Este estudo avaliou a citotoxicidade, biocompatibilidade, deposição de cálcio e maturação colágena do Bio-C Temp e da pasta experimental à base de 45S5 bioglass comparadas à pasta de Ca(OH)2. As pastas 45S5 Bioglass e Ca(OH)2 foram preparadas com água destilada (proporção 2:1), enquanto Bio-C Temp apresenta-se pronta para uso. In vitro, células da polpa dentária foram expostas aos extratos dos materiais nas diluições ½ e ¼ por 24, 48 e 72h e submetidas aos testes de MTT e de células vivas/mortas. In vivo, tubos de polietileno preenchidos com as pastas ou vazios para controle foram implantados no dorso de 16 ratos (n=8/grupo/tempo). Após 7 e 30 dias, os ratos foram eutanasiados e os espécimes processados para avaliação nas colorações de H&E, von Kossa e PSR, ou sem coloração para análise sob luz polarizada. Testes estatísticos foram aplicados (p<0,05). In vitro, Bio-C Temp foi mais citotóxico que o controle em todos períodos e diluições (p<0,05). In vivo, não houve diferença entre os grupos em nenhum período (p>0,05) e a cápsula fibrosa foi espessa aos 7 dias e fina aos 30 dias. Todas as pastas apresentaram estruturas positivas para cálcio e birrefringentes. Aos 7 dias, houve mais fibras imaturas nos grupos controle e 45S5 Bioglass comparado aos outros materiais (p<0,05). Aos 30 dias, apenas 45S5 Bioglass apresentou predomínio de fibras imaturas, diferente dos demais grupos (p<0,05).
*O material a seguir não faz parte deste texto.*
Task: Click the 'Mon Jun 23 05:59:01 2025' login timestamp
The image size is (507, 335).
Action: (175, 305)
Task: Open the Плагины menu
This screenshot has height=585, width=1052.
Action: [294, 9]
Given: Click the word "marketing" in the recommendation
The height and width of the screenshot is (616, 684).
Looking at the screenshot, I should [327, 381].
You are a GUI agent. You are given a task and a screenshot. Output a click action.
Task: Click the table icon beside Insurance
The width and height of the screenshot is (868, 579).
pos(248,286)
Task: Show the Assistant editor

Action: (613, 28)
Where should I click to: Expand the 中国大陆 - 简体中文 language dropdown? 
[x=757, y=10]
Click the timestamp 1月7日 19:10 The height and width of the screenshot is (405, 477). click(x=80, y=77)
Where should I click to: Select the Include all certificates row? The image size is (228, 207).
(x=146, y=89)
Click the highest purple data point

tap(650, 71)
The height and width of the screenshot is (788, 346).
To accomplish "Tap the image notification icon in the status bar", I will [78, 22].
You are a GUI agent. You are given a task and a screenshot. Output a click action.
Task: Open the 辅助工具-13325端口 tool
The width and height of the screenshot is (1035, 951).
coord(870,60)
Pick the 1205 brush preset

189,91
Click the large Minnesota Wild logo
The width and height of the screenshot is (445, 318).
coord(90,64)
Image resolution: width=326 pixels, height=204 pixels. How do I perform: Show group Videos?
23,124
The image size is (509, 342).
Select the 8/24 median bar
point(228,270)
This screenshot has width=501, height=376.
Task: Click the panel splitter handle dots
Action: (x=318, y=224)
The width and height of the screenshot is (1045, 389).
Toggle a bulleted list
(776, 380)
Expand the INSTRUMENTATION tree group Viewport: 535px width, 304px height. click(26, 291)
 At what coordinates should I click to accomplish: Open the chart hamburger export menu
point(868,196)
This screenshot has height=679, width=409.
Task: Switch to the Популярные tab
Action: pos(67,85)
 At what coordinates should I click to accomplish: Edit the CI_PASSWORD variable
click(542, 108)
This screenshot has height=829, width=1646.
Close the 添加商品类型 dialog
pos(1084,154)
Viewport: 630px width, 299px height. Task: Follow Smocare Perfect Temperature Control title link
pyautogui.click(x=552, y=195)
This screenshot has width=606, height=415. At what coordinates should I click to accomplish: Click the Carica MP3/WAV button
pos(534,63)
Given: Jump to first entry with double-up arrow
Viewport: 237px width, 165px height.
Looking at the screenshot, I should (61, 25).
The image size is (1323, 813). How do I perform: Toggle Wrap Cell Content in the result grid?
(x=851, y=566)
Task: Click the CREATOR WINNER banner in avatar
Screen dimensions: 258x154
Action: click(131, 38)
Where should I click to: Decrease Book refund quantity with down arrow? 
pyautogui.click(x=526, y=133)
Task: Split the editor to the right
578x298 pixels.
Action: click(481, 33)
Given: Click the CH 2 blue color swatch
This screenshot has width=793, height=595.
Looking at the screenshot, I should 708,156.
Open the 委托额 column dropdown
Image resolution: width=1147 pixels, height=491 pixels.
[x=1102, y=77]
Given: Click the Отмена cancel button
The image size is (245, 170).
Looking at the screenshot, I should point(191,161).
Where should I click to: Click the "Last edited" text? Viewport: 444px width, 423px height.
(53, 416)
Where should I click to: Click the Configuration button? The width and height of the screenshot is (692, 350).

Conclui-se que Bio-C Temp apresentou alta citotoxicidade, no entanto, as 3 pastas foram biocompatíveis e capazes de induzir biomineralização.

PI0316 - Painel Iniciante
Área: 2 - Terapia endodôntica

Apresentação: 05/09 - Horário: 08h00 às 11h30 - Sala: Área dos Painéis

Avaliação da correlação entre cones de guta-percha acessórios e espaçadores digitais
Neves MM, Santos BX, Coutinho Filho T, Cardeal RMA, Amaral G
UNIVERSIDADE DO ESTADO DO RIO DE JANEIRO
Conflito de interesse: Não há conflito de interesse

Este estudo avaliou o diâmetro de cones de guta-percha acessórios e espaçadores digitais, buscando uma correlação entre os mesmo que facilite a etapa da obturação endodôntica. Com um paquímetro digital (Digimess) foram feitas medições dos espaçadores de tamanho B e C 25 mm (TDK) em 5 diferentes pontos (D1, D3, D6, D9 e D12). Nas mesmas referências foram obtidos os diâmetros de cones de guta-percha acessórios FM das marcas Tanari Plus, Meta Biomedical e Dentsply. A análise entre os dois espaçadores e as três marcas de cone de guta-percha (T-test) não revelou diferença significativa entre os grupos em nenhum comprimento. Já a ANOVA revelou diferença entre as dimensões dos 3 cones avaliados ( p=0.032).

Concluiu-se que não existe uma padronização entre cones de mesma numeração e fabricantes diferentes e os cones da marca Meta Biomedical apresentam diâmetro maior que o espaçador B em 3 pontos, o que pode ser relevante na clínica.